Our lack of sincerity and concern has become contagious and infectious spoiling
a country of once dreamers and revolutionaries into blind eyed workaholics that
forgot why they were living. We are living in that part of mankinds history that
never received its due recognition in the history book so enjoy it. It's titled the
collapse of a nation. You'll be able to tell your grandkids about it.

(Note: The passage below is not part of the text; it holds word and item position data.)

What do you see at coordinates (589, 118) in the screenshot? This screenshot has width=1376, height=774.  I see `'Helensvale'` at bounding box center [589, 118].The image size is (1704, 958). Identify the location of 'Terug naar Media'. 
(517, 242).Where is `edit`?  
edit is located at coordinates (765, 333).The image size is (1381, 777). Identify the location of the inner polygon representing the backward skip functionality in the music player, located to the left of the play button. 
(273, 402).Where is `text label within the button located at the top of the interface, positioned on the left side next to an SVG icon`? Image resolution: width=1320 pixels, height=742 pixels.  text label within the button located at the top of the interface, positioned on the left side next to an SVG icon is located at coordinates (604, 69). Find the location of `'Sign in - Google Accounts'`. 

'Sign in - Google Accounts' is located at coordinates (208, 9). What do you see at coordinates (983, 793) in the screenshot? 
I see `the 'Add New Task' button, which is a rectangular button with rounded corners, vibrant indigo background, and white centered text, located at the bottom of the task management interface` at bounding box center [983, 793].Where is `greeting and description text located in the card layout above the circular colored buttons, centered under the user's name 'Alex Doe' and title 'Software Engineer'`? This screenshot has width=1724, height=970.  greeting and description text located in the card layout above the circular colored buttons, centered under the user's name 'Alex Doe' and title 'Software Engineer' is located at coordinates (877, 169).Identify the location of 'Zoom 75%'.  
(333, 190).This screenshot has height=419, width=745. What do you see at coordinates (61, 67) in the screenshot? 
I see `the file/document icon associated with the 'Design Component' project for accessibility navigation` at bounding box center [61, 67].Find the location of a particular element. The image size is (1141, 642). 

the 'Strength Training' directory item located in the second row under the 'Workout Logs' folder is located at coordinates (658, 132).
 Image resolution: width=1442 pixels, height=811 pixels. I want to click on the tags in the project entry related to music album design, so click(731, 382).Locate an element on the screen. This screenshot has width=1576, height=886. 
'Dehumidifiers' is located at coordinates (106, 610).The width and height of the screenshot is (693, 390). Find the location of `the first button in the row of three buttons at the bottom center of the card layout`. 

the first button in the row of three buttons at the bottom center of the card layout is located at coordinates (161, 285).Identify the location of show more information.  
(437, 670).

Sure it's just Saddam Hussein, another political scapegoat, and I'm overreacting
and undereducated about the whole thing but if you can say you've been
supportive of over 50% of every word our country's elected officials have
stated since the announcement of this war in March, I will stand corrected and I
will sleep alone with this guilt that once again, I am ruining another 20 million
peoples lives with my silence.

And I'll sit back and see who's the next Pinochet, the next Noriega, the next
hundred Cold War puppets that temporarily held up Ethiopia, Somalia,
Nicaragua, and handfuls of other struggling and populated countries to support the upper class of the United States. I'll get out my copy of 1984 and Animal
Farm and the Washington Post and enjoy the show praying there will be
another whom may not be an exemplary man, but one strong enough to fight
tooth and nail, digging in the dirt to stand up against my government.

That takes sincerity. Over $100 Billion in sincerity. Something, we are lacking.